We were the first to apply machine learning models in the construction of predictive models for patients with glioblastoma based on clinical data. The predictive performance of the generalized boosted regression modelling algorithm was more stable and better than those of the other algorithms, and the overall survival of patients with glioblastoma reached AUROCs of 0.856, 0.777 and 0.691 for 6-month, 12-month and 24-month survival, respectively, in the test set. The predictive model for cancer-specific survival attained AOROCs of 0.805, 0.736 and 0.703 for 6-month, 12-month and 24-month survival, respectively, in the test set. The performance of our machine learning-based predictive models was slightly preferable to that of the prognostic nomogram models, which were developed on the clinical data of Niu et al. using traditional Cox regression analysis24. A variety of predictive models have been created as artificial intelligence continues to evolve. The radiomics-based machine learning prediction model using pretreatment multiparametric magnetic resonance imaging achieved AUROCs of 0.791 and 0.708 in internal and external validation, respectively25. The SVM and LR pathomics models based on glioblastoma tissue and normal brain tissue were constructed with AUC values of 0.779 and 0.785, respectively26. The effectiveness of multimodal prediction tends to be better than that of a single type of data. The comprehensive clinical-radiomics-TME model for predicting OS constructed by Zhou et al. exhibited satisfactory survival prediction ability, with AUROCs of 1-, 2-, and 3-year OS prediction of 0.842, 0.844, and 0.795, respectively, in the test set27. The combination of clinical data and genetic information through artificial neural networks accurately predicts 15-month survival, with an accuracy rate of 83.3% and an AUROC of 0.8128. Combining multiple types of data, including clinical, radiomics, pathomics and genetic data, may help further improve the predictive efficacy of prognostic models.

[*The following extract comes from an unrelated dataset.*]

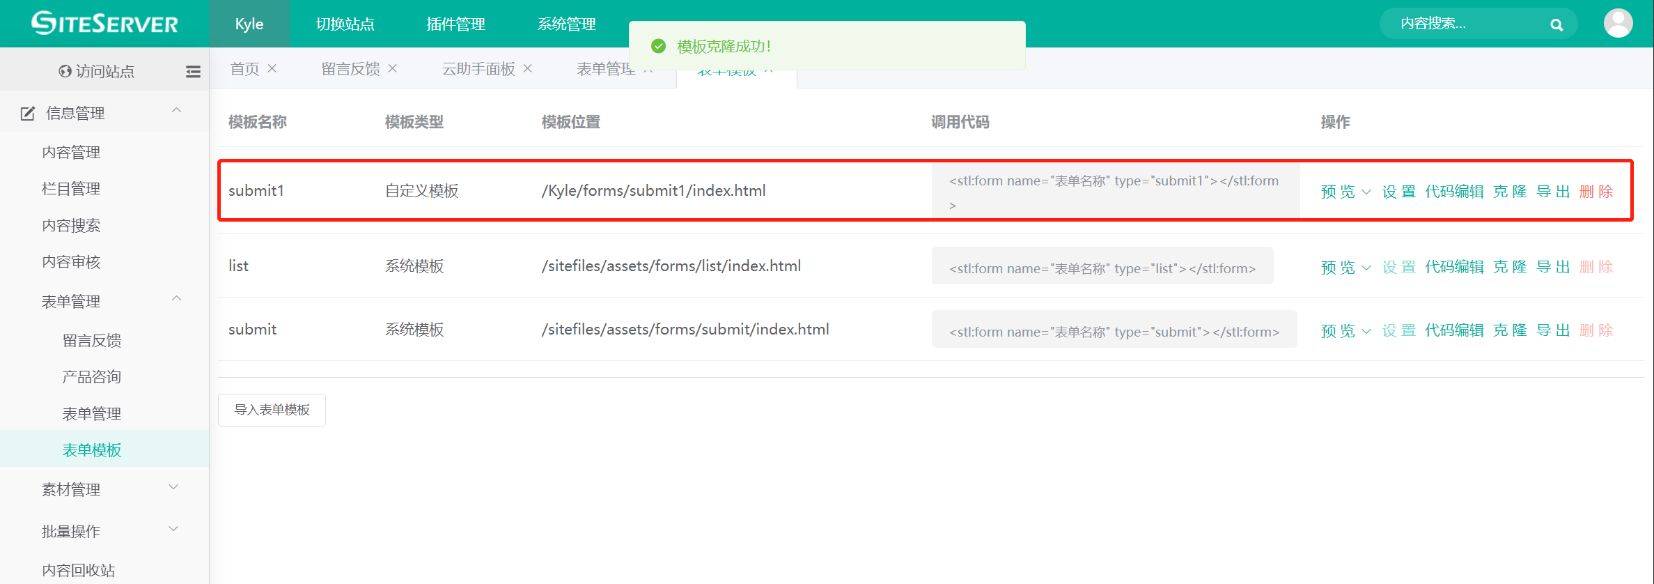1654x584 pixels.
Task: Click the search magnifier icon
Action: (x=1556, y=25)
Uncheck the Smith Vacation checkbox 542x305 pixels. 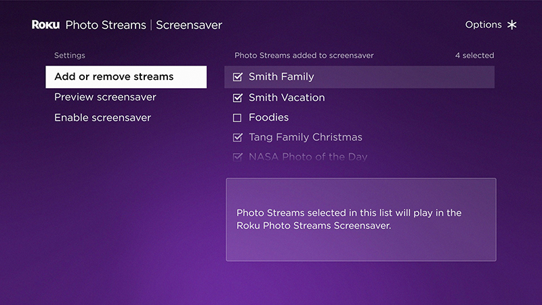(x=237, y=98)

There are several limitations to our study. Since the patient data in the training and validation sets were collected from the SEER database, the retrospective nature and missing data were unavoidable, and the single-centre data of patients with glioblastoma also limited the sample size of the test set, which may have led to bias or heterogeneity. Thus, large-scale prospective studies and detailed characteristic analyses, such as analyses of chemotherapeutic regimens, are needed to explore and verify the prognostic factors in our centre and construct a predictive model with greater predictive effectiveness and the capability for further survival prediction. Moreover, the combination of additional data, including radiomics, pathomics and genetic data, may contribute to further enhancing the predictive power of the model.

Conclusion

Age, tumour history, histologic type, surgery and chemotherapy were confirmed to be independent factors for OS, and age, tumour history, histologic type, surgery and chemotherapy were identified as prognostic factors for CSS in our retrospective study. The predictive model constructed for OS and CSS based on the generalized boosted regression modelling algorithm in Asian patients with glioblastoma can be used to accurately predict OS and CSS in clinical practice, which may help tailor personalized treatment regimens and provide significant benefits for Asian patients with glioblastoma.